Directions ::
Search the records for "preview" and copy each line that holds it.

Collected data:
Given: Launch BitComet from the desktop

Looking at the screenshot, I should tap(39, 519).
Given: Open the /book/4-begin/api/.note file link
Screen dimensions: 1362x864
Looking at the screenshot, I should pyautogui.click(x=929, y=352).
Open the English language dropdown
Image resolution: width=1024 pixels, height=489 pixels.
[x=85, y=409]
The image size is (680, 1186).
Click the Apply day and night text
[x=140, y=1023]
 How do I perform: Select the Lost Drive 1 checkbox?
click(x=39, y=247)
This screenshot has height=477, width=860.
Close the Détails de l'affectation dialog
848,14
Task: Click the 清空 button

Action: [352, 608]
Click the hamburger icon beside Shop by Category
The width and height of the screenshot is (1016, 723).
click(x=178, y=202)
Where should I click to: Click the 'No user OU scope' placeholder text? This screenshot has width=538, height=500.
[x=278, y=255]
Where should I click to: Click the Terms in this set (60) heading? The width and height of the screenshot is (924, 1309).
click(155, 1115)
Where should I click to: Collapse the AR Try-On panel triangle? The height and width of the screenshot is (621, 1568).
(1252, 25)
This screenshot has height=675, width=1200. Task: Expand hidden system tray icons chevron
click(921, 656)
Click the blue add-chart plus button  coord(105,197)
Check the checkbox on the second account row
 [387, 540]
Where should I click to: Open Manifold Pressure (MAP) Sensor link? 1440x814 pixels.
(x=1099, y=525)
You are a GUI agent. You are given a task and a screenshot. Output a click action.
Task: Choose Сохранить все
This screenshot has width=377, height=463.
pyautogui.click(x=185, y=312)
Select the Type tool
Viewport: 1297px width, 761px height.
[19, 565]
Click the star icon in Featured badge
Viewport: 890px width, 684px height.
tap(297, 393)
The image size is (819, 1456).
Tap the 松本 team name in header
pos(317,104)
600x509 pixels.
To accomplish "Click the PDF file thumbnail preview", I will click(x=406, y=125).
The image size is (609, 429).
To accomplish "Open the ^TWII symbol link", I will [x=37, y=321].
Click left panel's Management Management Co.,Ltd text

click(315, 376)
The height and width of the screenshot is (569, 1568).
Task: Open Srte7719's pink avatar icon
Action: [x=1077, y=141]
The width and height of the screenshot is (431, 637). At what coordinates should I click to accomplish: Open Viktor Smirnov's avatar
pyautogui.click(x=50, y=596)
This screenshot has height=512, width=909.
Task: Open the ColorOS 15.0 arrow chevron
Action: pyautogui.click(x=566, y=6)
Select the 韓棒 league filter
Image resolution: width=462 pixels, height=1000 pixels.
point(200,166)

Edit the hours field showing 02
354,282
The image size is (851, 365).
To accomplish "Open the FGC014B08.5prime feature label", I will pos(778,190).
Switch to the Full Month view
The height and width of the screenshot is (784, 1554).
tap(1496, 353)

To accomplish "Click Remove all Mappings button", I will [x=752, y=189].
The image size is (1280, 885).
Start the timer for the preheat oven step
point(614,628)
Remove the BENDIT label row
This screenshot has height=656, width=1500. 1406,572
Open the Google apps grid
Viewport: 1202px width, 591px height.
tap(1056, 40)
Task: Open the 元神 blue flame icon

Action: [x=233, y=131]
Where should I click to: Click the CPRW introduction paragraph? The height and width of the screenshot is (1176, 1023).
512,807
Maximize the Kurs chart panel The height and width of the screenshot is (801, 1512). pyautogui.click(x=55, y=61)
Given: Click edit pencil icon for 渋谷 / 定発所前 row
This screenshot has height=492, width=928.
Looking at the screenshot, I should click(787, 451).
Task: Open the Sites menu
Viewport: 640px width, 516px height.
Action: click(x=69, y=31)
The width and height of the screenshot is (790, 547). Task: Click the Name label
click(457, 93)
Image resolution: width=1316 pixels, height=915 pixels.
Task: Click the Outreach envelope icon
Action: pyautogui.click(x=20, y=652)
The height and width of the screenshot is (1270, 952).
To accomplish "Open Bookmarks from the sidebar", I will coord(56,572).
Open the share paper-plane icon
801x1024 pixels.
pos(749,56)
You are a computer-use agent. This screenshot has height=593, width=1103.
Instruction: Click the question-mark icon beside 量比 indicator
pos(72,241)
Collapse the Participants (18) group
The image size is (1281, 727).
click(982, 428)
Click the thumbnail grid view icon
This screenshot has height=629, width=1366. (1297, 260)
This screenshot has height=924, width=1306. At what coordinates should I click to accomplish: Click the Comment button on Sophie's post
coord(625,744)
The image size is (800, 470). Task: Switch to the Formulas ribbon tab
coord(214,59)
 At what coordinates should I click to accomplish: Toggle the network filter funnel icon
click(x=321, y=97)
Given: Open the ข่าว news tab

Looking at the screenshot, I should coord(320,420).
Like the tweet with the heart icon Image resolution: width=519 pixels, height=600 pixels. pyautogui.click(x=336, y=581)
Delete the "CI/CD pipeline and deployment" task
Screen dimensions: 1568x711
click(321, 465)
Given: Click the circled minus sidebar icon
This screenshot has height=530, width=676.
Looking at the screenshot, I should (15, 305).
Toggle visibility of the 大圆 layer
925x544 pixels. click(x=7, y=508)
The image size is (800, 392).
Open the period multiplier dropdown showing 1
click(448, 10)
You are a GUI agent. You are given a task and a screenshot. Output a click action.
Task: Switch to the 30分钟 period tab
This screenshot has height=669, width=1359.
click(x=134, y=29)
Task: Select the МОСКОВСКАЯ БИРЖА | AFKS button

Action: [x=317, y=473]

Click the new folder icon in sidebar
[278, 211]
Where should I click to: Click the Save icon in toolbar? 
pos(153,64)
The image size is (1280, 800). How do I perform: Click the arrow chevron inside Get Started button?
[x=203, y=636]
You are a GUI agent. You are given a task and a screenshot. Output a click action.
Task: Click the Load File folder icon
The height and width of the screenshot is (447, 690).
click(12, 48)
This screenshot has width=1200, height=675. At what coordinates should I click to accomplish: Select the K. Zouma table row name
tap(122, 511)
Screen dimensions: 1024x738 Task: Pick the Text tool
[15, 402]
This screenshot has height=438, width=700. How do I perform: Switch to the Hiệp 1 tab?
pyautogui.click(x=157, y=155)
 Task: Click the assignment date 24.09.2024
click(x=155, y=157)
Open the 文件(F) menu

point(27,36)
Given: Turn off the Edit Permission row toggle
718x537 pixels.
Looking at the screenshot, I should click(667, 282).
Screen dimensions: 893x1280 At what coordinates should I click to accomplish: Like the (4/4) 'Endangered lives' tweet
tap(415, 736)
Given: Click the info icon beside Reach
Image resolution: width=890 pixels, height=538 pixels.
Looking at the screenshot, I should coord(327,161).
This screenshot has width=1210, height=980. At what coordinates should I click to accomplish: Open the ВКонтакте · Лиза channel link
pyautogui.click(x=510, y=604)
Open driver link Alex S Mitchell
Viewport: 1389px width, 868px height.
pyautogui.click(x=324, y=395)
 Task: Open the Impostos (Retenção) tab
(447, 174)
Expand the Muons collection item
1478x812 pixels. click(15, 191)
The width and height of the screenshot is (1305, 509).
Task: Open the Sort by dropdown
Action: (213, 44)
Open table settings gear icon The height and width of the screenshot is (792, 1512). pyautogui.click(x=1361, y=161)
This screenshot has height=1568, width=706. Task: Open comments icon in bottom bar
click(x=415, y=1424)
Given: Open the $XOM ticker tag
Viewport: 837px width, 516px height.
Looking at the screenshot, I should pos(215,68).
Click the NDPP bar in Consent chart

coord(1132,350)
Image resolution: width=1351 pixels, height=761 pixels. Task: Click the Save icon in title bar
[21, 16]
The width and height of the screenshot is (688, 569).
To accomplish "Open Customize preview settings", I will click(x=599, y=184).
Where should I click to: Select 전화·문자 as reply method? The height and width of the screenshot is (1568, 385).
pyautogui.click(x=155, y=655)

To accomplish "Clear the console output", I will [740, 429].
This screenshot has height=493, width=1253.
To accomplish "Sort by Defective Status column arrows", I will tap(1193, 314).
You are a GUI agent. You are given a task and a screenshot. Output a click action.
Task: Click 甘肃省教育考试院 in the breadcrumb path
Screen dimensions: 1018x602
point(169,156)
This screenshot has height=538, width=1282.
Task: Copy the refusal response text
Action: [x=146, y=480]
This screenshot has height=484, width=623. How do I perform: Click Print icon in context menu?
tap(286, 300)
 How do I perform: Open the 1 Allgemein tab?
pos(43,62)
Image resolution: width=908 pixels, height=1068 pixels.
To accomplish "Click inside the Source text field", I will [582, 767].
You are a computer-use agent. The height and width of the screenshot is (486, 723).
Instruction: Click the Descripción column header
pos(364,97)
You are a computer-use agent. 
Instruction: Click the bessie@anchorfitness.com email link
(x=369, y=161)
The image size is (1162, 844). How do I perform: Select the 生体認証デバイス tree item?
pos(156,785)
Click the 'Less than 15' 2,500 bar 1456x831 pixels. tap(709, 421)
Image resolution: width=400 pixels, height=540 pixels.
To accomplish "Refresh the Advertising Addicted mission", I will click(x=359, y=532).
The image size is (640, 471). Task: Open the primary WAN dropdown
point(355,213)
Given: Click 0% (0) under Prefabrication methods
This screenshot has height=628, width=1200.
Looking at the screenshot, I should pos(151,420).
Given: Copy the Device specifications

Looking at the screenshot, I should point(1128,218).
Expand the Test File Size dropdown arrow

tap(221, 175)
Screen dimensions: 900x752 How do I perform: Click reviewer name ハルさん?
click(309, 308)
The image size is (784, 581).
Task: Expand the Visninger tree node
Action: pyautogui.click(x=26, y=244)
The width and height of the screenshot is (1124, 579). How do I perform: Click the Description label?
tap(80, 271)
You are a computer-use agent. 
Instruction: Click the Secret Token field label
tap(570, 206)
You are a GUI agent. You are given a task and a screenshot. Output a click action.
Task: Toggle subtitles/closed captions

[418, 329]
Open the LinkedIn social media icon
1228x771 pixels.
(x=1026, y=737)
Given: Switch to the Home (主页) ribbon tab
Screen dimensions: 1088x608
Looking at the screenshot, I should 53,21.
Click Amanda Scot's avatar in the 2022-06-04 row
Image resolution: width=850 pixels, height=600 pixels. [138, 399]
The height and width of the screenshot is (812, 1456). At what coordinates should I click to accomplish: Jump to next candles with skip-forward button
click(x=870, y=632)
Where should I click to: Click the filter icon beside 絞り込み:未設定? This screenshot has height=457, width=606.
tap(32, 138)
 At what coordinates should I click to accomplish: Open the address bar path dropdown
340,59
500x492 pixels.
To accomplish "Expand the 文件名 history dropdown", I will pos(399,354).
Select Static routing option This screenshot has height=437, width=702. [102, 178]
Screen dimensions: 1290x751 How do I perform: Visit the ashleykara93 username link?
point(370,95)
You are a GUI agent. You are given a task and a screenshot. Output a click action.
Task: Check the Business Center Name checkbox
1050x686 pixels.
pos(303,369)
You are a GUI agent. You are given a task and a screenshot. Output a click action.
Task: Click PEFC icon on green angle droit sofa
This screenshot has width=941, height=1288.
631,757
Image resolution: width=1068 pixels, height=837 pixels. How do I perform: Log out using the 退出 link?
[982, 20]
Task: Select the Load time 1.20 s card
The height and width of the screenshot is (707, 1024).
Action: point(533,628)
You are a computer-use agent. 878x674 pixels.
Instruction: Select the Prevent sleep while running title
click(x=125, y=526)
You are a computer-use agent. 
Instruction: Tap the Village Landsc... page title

Output ::
To accomplish "Click the PDF file thumbnail preview", I will click(x=406, y=125).
To accomplish "Open Customize preview settings", I will click(x=599, y=184).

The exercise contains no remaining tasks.